Os Jardins do Inhotim, o maior centro de arte contemporânea a céu aberto do planeta, são também retratados por Yara, que valoriza a natureza reinventada pelo homem. Rio Doce e Tripuí, os vales e as florestas, os recantos e recortes de Mata Atlântica são representados com paixão e refinamento. A Serra do Cipó e o cerrado se refletem em obras marcadas pela delicadeza e riqueza de detalhes.

Destaque para a série de telas sobre os jardins da casa da artista, com as plantas e flores por ela cuidadas, assim como sua visão da casa e dos jardins de Claude Monet, em Giverny, na França dos anos 80. “Meus jardins são meu privado, íntimo e pessoal, é aquilo que sinto. A arte do artista está naquilo que ele vive. É a vivência que faz com que você trabalhe. Tantas cidades, tantos lugares, tantos objetos absolutamente mineiros que posso trabalhar sobre, que posso fazer evocações. Mas não posso trabalhar sobre o Ceará, por exemplo, pois não vivi essa realidade”, explica.

José Theobaldo Júnior, que assina a curadoria da exposição, diz que “o registro dos próprios jardins convida todos a preservarem o meio ambiente e de certa forma também se tornarem artistas, com criações cotidianas no jardim de seus lares. Já a tela, com releitura dos Jardins de Monet, valoriza a necessidade universal de cuidados com a natureza”. Para o curador, telas e obras da exposição, como um todo, “deixam um alerta de preservação e conservação ambiental”.

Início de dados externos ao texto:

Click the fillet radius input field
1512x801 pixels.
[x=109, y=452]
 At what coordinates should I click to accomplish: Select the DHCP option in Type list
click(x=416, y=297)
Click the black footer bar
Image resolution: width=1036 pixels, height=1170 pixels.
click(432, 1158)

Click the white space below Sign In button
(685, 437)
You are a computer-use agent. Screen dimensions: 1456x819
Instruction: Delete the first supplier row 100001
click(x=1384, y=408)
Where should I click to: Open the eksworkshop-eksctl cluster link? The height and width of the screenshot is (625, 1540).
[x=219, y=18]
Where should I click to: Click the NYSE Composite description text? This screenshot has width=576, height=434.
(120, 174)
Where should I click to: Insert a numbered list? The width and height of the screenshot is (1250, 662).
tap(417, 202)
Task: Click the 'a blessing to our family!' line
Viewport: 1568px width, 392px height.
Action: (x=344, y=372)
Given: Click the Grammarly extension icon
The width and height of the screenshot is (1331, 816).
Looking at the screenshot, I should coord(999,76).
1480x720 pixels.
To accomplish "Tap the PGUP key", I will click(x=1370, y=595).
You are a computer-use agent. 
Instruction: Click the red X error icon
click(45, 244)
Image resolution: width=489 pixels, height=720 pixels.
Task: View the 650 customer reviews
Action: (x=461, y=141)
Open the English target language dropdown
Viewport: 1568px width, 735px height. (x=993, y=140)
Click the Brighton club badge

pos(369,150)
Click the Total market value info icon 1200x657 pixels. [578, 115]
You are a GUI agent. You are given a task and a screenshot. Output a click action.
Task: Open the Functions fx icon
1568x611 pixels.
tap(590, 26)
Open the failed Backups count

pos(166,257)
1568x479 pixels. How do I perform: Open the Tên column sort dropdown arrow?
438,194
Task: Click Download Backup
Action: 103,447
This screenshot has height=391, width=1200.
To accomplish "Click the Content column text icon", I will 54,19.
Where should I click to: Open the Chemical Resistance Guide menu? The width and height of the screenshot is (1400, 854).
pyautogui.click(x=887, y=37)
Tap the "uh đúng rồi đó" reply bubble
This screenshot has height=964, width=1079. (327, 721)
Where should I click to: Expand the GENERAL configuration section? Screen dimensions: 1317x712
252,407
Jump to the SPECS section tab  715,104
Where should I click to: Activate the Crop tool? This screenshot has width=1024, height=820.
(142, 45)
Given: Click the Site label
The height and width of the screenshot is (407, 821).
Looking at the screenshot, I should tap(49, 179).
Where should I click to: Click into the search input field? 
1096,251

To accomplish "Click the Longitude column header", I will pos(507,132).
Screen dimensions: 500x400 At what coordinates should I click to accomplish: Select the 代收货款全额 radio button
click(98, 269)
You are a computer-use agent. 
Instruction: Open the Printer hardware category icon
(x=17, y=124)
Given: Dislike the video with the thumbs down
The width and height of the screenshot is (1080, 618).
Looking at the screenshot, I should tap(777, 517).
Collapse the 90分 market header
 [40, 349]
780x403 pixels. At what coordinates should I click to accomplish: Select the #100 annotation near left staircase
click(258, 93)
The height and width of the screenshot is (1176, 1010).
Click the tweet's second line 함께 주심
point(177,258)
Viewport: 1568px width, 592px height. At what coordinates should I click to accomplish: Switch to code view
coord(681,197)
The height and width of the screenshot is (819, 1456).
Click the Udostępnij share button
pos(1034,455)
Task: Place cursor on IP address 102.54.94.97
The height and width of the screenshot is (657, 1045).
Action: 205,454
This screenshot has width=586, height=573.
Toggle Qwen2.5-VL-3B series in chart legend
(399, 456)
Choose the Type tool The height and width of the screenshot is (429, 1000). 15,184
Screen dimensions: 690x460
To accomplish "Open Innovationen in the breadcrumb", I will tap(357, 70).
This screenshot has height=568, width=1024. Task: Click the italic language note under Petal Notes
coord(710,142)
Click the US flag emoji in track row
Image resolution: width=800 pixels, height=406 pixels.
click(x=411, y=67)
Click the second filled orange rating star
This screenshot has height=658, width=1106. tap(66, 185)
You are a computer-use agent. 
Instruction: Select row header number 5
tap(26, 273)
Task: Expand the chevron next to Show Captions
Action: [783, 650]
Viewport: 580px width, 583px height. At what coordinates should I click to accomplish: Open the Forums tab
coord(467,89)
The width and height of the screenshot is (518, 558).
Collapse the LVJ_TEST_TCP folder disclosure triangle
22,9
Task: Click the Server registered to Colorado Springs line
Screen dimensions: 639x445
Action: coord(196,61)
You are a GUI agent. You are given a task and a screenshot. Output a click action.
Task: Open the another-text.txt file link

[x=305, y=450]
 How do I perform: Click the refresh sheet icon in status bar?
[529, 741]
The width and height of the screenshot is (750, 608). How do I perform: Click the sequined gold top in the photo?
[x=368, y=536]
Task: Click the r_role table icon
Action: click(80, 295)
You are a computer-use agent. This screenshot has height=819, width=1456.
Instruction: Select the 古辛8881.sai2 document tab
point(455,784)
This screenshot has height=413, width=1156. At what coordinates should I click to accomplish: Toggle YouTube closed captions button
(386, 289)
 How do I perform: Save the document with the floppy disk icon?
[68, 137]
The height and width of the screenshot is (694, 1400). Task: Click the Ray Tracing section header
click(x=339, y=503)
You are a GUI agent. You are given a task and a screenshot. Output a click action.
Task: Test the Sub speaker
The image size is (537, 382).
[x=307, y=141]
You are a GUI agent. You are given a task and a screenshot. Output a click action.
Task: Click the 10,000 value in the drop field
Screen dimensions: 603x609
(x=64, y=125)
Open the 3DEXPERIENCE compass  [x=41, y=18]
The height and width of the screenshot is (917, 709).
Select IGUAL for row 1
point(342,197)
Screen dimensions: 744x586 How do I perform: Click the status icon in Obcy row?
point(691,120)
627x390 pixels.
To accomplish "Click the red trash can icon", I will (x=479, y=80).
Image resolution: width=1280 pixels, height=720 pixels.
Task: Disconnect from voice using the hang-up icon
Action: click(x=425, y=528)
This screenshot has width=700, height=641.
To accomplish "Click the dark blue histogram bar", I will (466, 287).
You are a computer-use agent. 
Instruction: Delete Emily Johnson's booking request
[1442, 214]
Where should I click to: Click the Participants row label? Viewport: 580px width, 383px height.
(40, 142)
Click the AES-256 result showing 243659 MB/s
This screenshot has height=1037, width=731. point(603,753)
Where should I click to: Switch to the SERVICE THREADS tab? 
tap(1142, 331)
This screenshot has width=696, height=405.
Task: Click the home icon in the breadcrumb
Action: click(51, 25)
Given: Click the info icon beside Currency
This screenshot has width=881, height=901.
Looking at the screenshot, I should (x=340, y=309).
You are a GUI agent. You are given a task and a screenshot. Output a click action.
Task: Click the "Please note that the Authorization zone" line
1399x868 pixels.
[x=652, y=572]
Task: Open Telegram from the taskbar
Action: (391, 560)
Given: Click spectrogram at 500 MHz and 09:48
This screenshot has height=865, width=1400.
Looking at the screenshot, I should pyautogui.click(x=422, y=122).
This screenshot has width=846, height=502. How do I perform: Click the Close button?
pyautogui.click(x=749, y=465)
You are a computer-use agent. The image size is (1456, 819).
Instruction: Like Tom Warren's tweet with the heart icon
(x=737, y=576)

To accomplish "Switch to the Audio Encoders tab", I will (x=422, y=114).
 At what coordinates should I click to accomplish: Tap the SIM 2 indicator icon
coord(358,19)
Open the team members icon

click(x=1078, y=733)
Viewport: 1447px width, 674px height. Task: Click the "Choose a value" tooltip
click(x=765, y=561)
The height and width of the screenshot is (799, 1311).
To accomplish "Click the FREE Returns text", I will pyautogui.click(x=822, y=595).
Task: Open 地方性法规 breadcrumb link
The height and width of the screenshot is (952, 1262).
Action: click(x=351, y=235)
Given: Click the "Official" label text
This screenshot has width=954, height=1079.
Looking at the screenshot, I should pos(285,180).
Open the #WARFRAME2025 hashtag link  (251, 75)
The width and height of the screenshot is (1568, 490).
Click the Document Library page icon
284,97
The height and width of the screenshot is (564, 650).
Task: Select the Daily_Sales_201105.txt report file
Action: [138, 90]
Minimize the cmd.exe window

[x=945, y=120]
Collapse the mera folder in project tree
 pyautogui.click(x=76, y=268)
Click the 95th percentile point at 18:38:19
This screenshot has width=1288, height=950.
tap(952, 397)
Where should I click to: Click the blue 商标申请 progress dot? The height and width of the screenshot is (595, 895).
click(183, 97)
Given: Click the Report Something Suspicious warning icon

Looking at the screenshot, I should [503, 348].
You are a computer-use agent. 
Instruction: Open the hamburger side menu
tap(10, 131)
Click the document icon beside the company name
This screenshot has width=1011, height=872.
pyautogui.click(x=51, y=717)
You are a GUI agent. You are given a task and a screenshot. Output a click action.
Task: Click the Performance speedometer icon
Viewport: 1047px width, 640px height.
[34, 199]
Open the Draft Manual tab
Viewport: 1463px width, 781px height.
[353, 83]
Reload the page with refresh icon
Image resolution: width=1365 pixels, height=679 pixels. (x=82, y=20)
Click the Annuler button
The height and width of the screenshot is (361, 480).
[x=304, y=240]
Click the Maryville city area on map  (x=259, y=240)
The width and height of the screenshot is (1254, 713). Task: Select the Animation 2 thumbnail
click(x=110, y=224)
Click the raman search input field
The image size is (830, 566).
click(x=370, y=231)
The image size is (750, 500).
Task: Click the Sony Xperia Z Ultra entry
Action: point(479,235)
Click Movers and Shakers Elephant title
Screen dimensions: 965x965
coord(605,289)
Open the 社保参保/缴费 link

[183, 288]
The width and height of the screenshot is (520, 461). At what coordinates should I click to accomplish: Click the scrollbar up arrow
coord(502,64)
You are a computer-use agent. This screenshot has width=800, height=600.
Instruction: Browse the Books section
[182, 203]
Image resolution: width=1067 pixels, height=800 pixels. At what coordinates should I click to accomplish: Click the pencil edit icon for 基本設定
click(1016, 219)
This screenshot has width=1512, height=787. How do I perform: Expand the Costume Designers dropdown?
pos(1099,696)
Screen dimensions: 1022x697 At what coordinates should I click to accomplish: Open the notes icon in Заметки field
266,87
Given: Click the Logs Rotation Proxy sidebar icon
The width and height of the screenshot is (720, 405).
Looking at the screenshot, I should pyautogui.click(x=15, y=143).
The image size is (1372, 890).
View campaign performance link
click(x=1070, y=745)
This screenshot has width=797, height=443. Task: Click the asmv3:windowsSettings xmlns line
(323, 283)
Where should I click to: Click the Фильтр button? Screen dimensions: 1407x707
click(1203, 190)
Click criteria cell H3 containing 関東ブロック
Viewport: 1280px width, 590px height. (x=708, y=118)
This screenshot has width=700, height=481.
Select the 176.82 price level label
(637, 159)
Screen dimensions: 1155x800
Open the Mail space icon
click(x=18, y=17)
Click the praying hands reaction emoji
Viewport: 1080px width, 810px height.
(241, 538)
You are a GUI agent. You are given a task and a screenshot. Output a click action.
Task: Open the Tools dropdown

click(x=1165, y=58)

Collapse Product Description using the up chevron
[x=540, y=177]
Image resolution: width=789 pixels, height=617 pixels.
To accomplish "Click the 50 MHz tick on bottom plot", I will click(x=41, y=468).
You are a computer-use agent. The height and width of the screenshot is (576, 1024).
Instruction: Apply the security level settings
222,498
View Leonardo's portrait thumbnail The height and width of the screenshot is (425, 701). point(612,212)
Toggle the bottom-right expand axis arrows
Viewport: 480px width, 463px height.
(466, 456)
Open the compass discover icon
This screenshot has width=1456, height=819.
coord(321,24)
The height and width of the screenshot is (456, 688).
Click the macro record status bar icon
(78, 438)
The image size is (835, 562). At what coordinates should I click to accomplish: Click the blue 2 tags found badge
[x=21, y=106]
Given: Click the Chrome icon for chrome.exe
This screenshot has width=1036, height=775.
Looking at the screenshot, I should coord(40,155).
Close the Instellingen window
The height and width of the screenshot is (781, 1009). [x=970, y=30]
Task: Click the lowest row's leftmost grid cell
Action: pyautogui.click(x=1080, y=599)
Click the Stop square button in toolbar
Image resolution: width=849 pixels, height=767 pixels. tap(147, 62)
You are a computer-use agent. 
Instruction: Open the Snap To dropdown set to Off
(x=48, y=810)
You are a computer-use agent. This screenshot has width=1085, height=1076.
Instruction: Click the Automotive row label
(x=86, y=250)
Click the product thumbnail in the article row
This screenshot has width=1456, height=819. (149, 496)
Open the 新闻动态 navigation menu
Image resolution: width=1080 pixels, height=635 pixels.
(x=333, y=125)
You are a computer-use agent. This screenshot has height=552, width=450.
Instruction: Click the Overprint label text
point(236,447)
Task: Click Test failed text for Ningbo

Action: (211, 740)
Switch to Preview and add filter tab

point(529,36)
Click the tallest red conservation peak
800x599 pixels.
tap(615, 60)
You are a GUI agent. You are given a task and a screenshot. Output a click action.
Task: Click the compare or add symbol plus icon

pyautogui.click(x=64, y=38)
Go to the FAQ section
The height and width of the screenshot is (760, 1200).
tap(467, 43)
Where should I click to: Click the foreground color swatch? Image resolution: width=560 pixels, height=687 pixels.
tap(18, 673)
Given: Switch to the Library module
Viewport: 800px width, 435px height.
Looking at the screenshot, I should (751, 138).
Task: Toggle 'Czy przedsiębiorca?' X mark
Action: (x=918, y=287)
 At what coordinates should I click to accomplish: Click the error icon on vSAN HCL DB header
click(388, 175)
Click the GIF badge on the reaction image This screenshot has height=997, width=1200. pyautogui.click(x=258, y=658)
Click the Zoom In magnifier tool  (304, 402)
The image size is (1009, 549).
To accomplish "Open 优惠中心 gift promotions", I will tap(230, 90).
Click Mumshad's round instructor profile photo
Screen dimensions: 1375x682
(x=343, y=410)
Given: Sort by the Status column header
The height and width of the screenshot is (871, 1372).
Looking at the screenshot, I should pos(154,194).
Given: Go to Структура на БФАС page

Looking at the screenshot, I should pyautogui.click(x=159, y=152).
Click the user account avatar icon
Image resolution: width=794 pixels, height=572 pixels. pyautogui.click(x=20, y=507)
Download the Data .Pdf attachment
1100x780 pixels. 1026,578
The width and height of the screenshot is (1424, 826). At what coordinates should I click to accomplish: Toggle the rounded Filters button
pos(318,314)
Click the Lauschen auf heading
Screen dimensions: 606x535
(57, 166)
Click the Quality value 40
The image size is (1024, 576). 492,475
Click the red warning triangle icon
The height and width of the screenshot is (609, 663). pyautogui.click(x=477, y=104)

As imersões artísticas de Yara, inspiradas nos parques de BH, completam o ciclo da natureza iniciado quando a artista tinha 17 anos e recebeu as icônicas aulas do mestre Guignard. Dessa época vêm os primeiros registros do Parque Municipal, ao qual Yara retorna agora, 60 anos depois, para oferecer novos olhares e reavivar sua íntima relação com a natureza. “A arte é um documento de seu tempo. Ela tem uma função social. Faço o que faço pois estou em 2021. Em 1960 fiz outras coisas. Cada época focalizei um período da minha história e do meu povo. Quando falo do gado, falo do meu povo. Quem não vê um documento em Guignard?”. E, acrescenta: “sou uma ecologista, meu trabalho está voltado para a natureza, mais do que muita gente de gabinete” (risos).

SERVIÇO

EXPOSIÇÃO “YARA TUPYNAMBÁ – 70 ANOS DE CARREIRA”

Até 30 de agosto | 2021

Quarta a segunda - 10h às 22h

Tour virtual – livre acesso pelo site www.yaratupynamba.org.br

Visitas presenciais no CCBB BH – mediante retirada de ingresso gratuito no bb.com.br/cultura ou pelo Eventim (site ou app) e agendamento de visita.

Obs.: No 1º andar da exposição podem circular 28 pessoas, por vez, e no 2º, até 8 visitantes.